For simplicity, we let $\gamma = \varphi$ , and the above equation can be written as

$\begin{equation*} \rho r\left[ \frac{a^{\prime \prime }(t)}{a(t)}-\frac{\xi ^{2}}{a^{4}(t)} \right] +k\varphi \rho \frac{f^{\varphi -2}f^{\prime }}{a^{2\varphi -1}} -\varphi \rho \frac{2f^{\varphi -2}f^{\prime }a^{\prime }(t)}{a^{2\varphi }} = 0, \end{equation*}$

i.e.,

$\begin{equation} \left( \frac{a^{\prime \prime }(t)}{a(t)}-\frac{\xi ^{2}}{a^{4}(t)}\right) r+k\varphi \frac{f^{\varphi -2}f^{\prime }}{a^{2\varphi -1}}-\varphi \frac{ 2f^{\varphi -2}f^{\prime }a^{\prime }(t)}{a^{2\varphi }} = 0. \end{equation}$

(3.6)

Denoting $z = \frac{r}{a(t)}$ , we require

$\begin{equation} z = -f^{\varphi -2}(z)f^{\prime }(z), \end{equation}$

(3.7)

and note that for the continuous density boundary condition (1.9), we have $f(1) = 0$ , and then

$\begin{equation} f(z) = \left[ \frac{\varphi -1}{2}(1-z^{2})\right] ^{\frac{1}{\varphi -1}}. \end{equation}$

(3.8)

Substituting (3.7) and (3.8) into (3.6), we get the following generalized Emden equation:

$\begin{equation*} \left\{ \begin{array}{ll} a^{\prime \prime }(t)-\frac{\xi ^{2}}{a^{3}(t)}-\frac{k\varphi }{a^{2\varphi -1}(t)}+\frac{2\varphi a^{\prime }(t)}{a^{2\varphi }(t)} = 0, & \\ a(0) = a_{0} > 0, \, \, a^{\prime }(0) = \widetilde{a}_{1}. & \end{array} \right. \end{equation*}$

Similarly, if one substitutes $\rho (t, r) = \frac{f(\frac{r}{a(t)})}{a^{2}(t)}$ , $u^{r}(t, r) = \frac{a^{\prime }(t)}{a(t)}r$ , $u^{\theta }(t, r) = \frac{\xi }{a^{2}(t)}r$ into (1.8) $_{3}$ , the same conclusion can be made, and the proof is complete. □

In the following, we will consider the local existence and uniqueness of the generalized Emden equation (3.5). The main result is the following:

Lemma 3.3. There exists a sufficiently small $T$ , such that, for the generalized Emden equation (3.5), there exists a unique solution $a(t)\in C_{[0, T]}^{1}$ , satisfying $0 < \frac{1}{2}a_{0} < a(t) < 2a_{0}$ .
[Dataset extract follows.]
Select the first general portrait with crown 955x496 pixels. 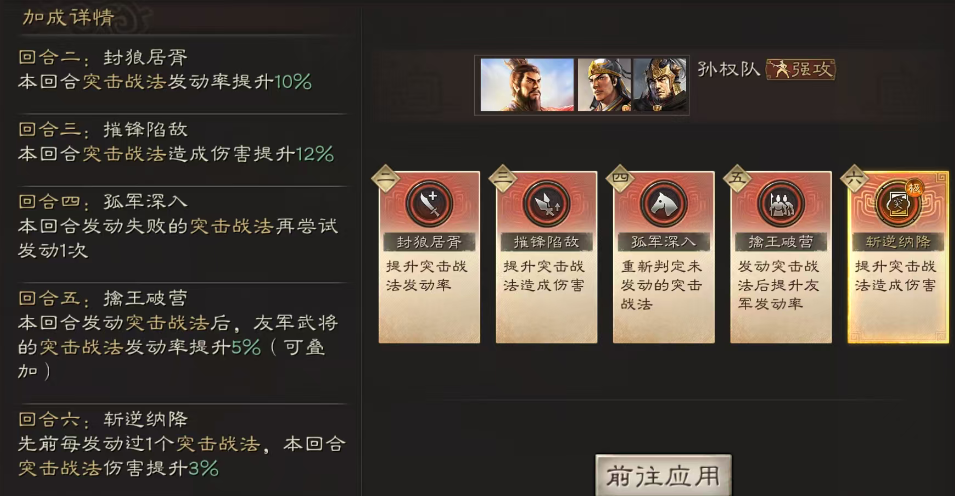click(x=527, y=85)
Proof. We prove the local existence and uniqueness of the generalized Emden equation (3.5) by using Banach's fixed point theorem ^[31,32,33] in functional analysis theory, which consists of the following three steps.

Step 1: We transform the Cauchy problem of the second-order nonlinear generalized Emden equation (3.5) into the Cauchy problem of the corresponding differential-integral equation.

We integrate over $(0, t)$ on both sides of Eq $(3.5)_{1}$ , and note that $a(0) = a_{0} > 0, \ a^{\prime }(0) = \widetilde{a}_{1}$ . Then

$\begin{equation*} a^{\prime }(t) = \widetilde{a}_{1}-\frac{2\varphi }{2\varphi -1} a_{0}^{1-2\varphi }+\frac{2\varphi }{2\varphi -1}a^{1-2\varphi }(t)+k\varphi \int_{0}^{t}a^{1-2\varphi }(s)ds+\xi ^{2}\int_{0}^{t}a^{-3}(s)ds. \end{equation*}$

Therefore, $a(t)$ satisfies the following differential-integral equation:

$\begin{equation} \left\{ \begin{array}{ll} a^{\prime }(t) = \widetilde{a}_{1}-\frac{2\varphi }{2\varphi -1} a_{0}^{1-2\varphi }+\frac{2\varphi }{2\varphi -1}a^{1-2\varphi }(t)+k\varphi \int_{0}^{t}a^{1-2\varphi }(s)ds+\xi ^{2}\int_{0}^{t}a^{-3}(s)ds, & \\ a(0) = a_{0} > 0, \, a^{\prime }(0) = \widetilde{a}_{1}. & \end{array} \right. \end{equation}$

(3.9)

Step 2: In the metric space $\mathbb{X}$ , a nonlinear mapping $\mathbb{T}(a(t))$ is constructed, and we will prove that $\mathbb{T}(a(t))\in \mathbb{X}$ .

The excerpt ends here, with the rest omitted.